The reason everybody's taking a pass on Burton these days is because the counter-cultural goth bit is worn out. It was one thing when it was a not-so-subtle subversion of Middle Class Utopian America, but everybody's goth now. Hipster goth was goth before it was cool, you know.
Beetlejuice is the high water mark because it is just freaking BIZARRE, making death and the afterlife anti-climactic and letting Michael Keaton run wild in what has to be his greatest performance. Edward Scissorhands arguably works because the setting is a deeply ironic take on suburban borg housing and hipster housewives (read: desperate before it was cool).
But since then, every gothy or macabre Burton film just feels like it is trying to capture Beetlejuice in a bottle again. For me, the most memorable Burton films since Beetlejuice/Scissorhands would be Ed Wood, Big Fish, and to a lesser extent Charlie and the Chocolate Factory. What you may notice those films have in common is that they have that creative kookiness but without the dark undertones.
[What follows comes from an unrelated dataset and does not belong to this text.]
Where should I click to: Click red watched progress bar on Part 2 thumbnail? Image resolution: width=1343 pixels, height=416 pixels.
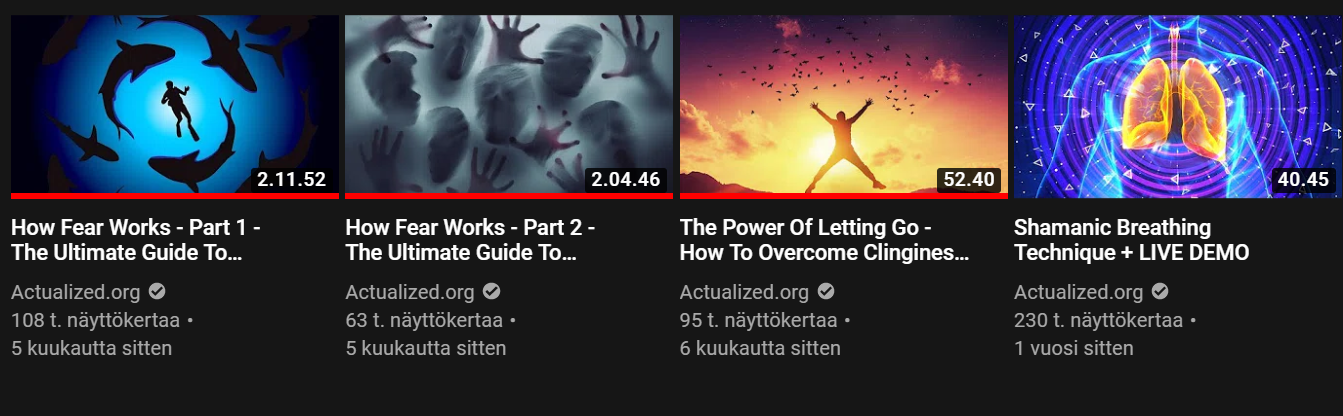tap(509, 196)
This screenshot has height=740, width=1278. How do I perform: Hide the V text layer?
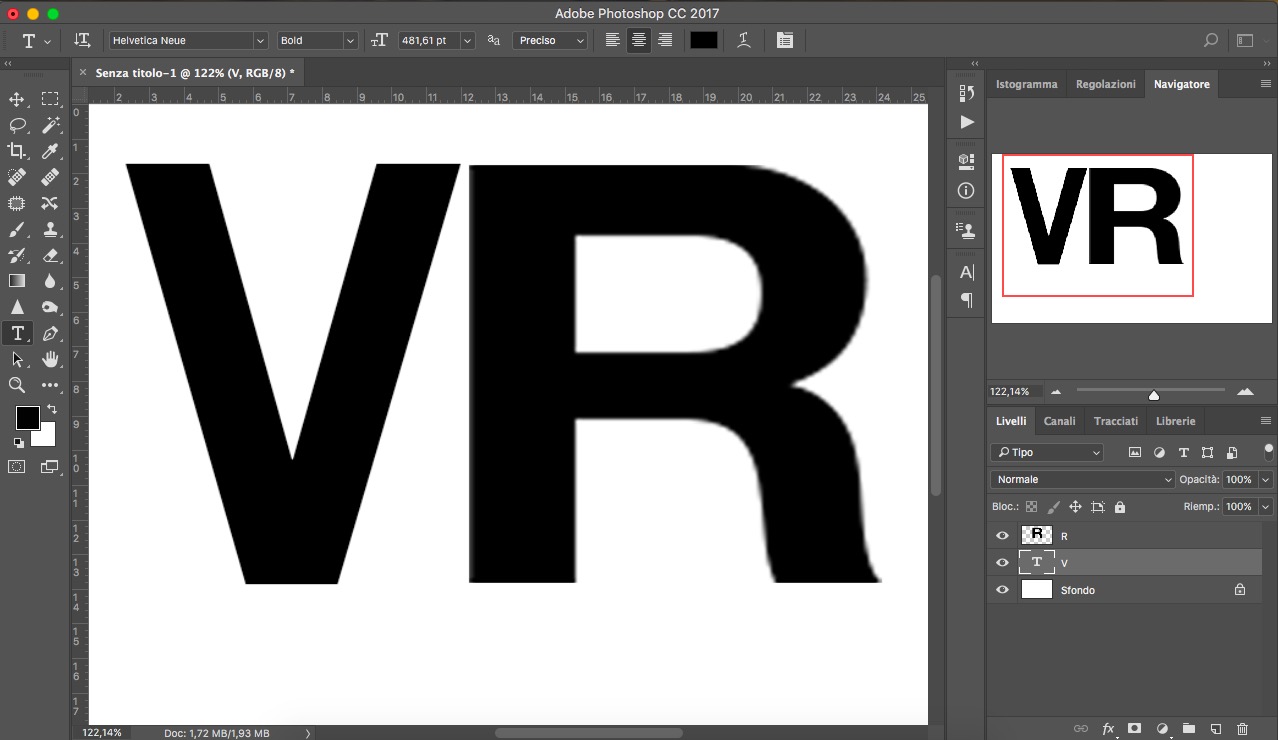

Ed Wood was a clever biopic because it was written and presented in the style of an Ed Wood film itself, and because of a very sympathetic Bela Lugosi character played masterfully by Martin Landau. Big Fish was a tale filled with oddities but again in a different vein than the tired act of death and darkness. Willy Wonka just is what he is, that's why it gets an honorable mention.
But that's the main reason my interest in Dark Shadows is nominal at best: oh look, another Burton/Depp collaboration full of death and darkness. wowee.